ECLI:NL:RBMNE:2021:3955

Rechtbank Midden-Nederland

Datum uitspraak
5 februari 2021
Publicatiedatum
19 augustus 2021
Zaaknummer
UTR 20/711
Instantie
Rechtbank Midden-Nederland
Type
Uitspraak
Rechtsgebied
Bestuursrecht
Procedures
  • Eerste aanleg - enkelvoudig
Rechters
Vindplaatsen
  • Rechtspraak.nl
AI samenvatting door LexboostAutomatisch gegenereerd

Verzoek om vergoeding van proceskosten na intrekking beroep tegen besluit van de gemeente Utrecht

In deze zaak heeft de Rechtbank Midden-Nederland op 5 februari 2021 uitspraak gedaan in een verzoek om vergoeding van proceskosten. Verzoeker, die in beroep was gegaan tegen een besluit van het college van burgemeester en wethouders van de gemeente Utrecht, heeft zijn beroep ingetrokken nadat verweerder op 30 juni 2020 had medegedeeld dat hij het eerdere besluit van 30 december 2019 herziet. Verzoeker heeft vervolgens een verzoek ingediend om vergoeding van de proceskosten die hij heeft gemaakt in het kader van het beroep.

De rechtbank overweegt dat op basis van artikel 8:75 en 8:75a van de Algemene wet bestuursrecht (Awb) en het Besluit proceskosten bestuursrecht (Bpb) een partij de proceskosten van de tegenpartij kan laten betalen. Verweerder heeft aangegeven bereid te zijn om een tegemoetkoming in de proceskosten te betalen, mits het beroep wordt ingetrokken. De rechtbank concludeert hieruit dat verweerder geen bezwaar heeft tegen de vergoeding van de proceskosten van verzoeker.

**Opdracht:** Geef uit de uitspraak over de proceskosten woord voor woord het gedeelte weer dat begint bij "In deze zaak" en doorloopt tot en met "van het beroep.".

**Gegeven materiaal:**

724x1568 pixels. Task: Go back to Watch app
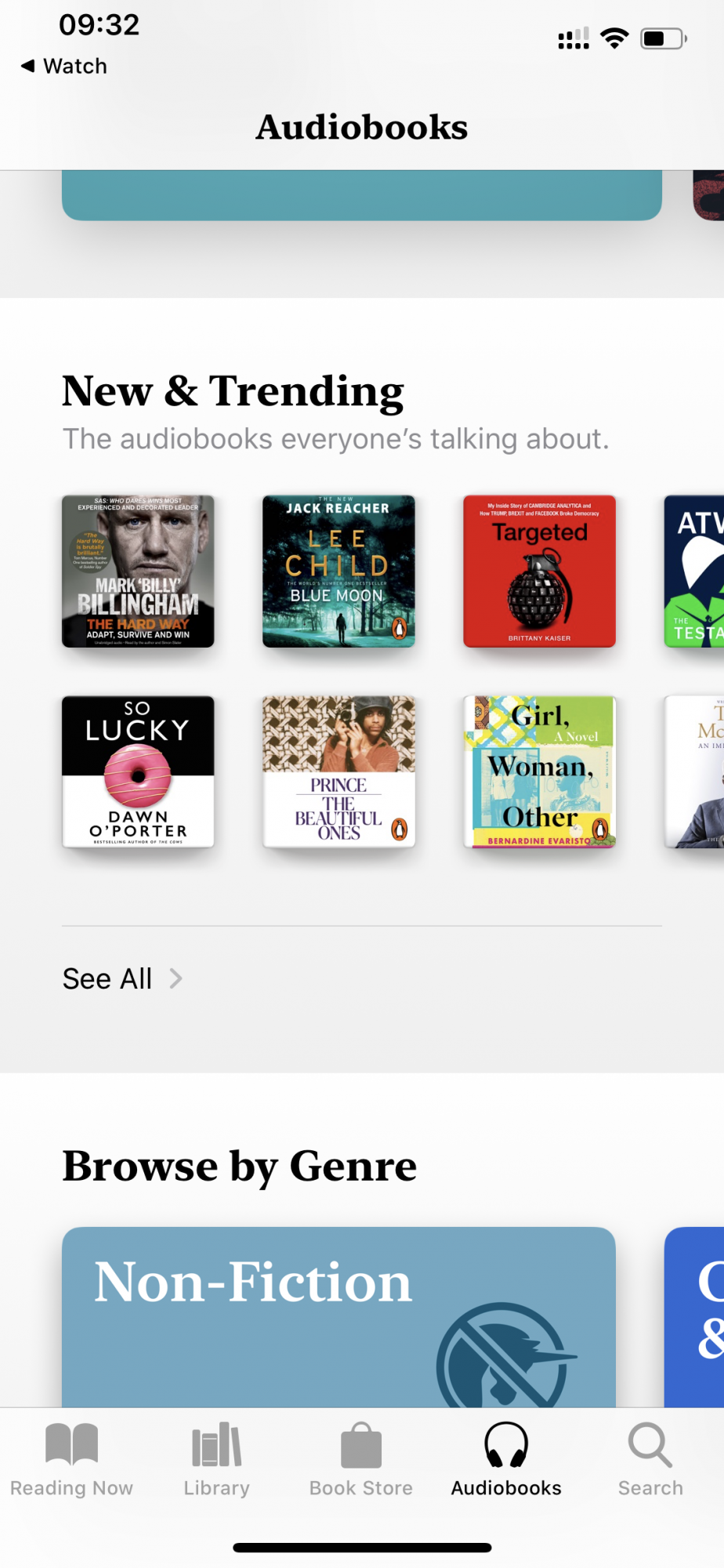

**Antwoord:**
In deze zaak heeft de Rechtbank Midden-Nederland op 5 februari 2021 uitspraak gedaan in een verzoek om vergoeding van proceskosten. Verzoeker, die in beroep was gegaan tegen een besluit van het college van burgemeester en wethouders van de gemeente Utrecht, heeft zijn beroep ingetrokken nadat verweerder op 30 juni 2020 had medegedeeld dat hij het eerdere besluit van 30 december 2019 herziet. Verzoeker heeft vervolgens een verzoek ingediend om vergoeding van de proceskosten die hij heeft gemaakt in het kader van het beroep.